▶ **Work item A**
Say whether each statement agrees with the article on the Regis oboe instructor. Answer yes or no, and quote the deciding words from the article exactly. (i) Kapner remembers all of the music she played that morning. (ii) Kapner's woodwind quintet had the sheet music for Ave Maria. (iii) Brett Levner teaches film at the University of Nevada Las Vegas.
▶ **Work item B**
In the article on the Regis oboe instructor, which member of the quintet started working out the notes of Ave Maria from memory?
▶ **Work item C**
Copy out the article on the Regis oboe instructor, starting at "Miriam Kapner recalls" up to and including "missing loved ones.".

---- Text block

Regis instructor pays tribute to artists who brought healing after 9/11

Miriam Kapner recalls the piercing, toxic smell that lingered at Ground Zero for weeks. She remembers the faces in photographs smiling out from haunting — and by then, hopeless — flyers taped up seemingly everywhere by people desperate to find missing loved ones.

What Kapner — now an affiliate oboe instructor at Regis — doesn’t remember is what she played the morning she joined dozens of artists and musicians who gave their time and risked their health to comfort the first responders sifting through rubble in the aftermath of the September 11 attacks. She doesn’t remember the music she played — with one exception.

“There was a firefighter…covered in ash. After we were done, he spoke up and said, ‘do you guys know Ave Maria?’”

Kapner and her woodwind quintet didn’t have the music, but their bassoonist began finding the notes from memory. Kapner joined, and the group poured out Franz Schubert’s worshipful, mournful music “as best we could by ear."

More than two decades later, Kapner worked with University of Nevada Las Vegas film Prof. Brett Levner and her students — many of whom weren’t yet born when terrorists flew planes into the World Trade Center, and none of whom are old enough to remember that day — to tell the stories of some of those musicians and artists.

--------
---- Dataset excerpt

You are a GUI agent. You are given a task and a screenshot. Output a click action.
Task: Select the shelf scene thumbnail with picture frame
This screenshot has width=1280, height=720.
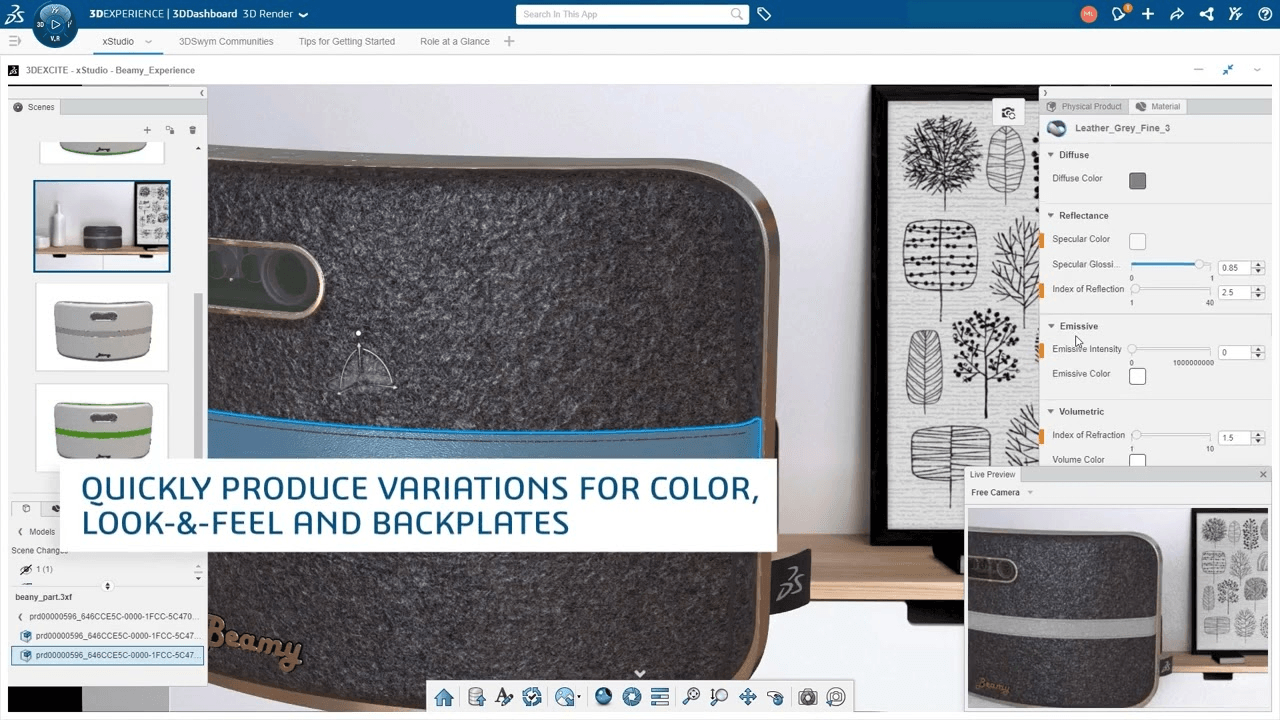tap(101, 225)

--------

▶ **Answer space A**
(i) No: "She doesn’t remember the music she played — with one exception."
(ii) No: "Kapner and her woodwind quintet didn’t have the music"
(iii) Yes: "University of Nevada Las Vegas film Prof. Brett Levner"

▶ **Answer space B**
The bassoonist.

▶ **Answer space C**
Miriam Kapner recalls the piercing, toxic smell that lingered at Ground Zero for weeks. She remembers the faces in photographs smiling out from haunting — and by then, hopeless — flyers taped up seemingly everywhere by people desperate to find missing loved ones.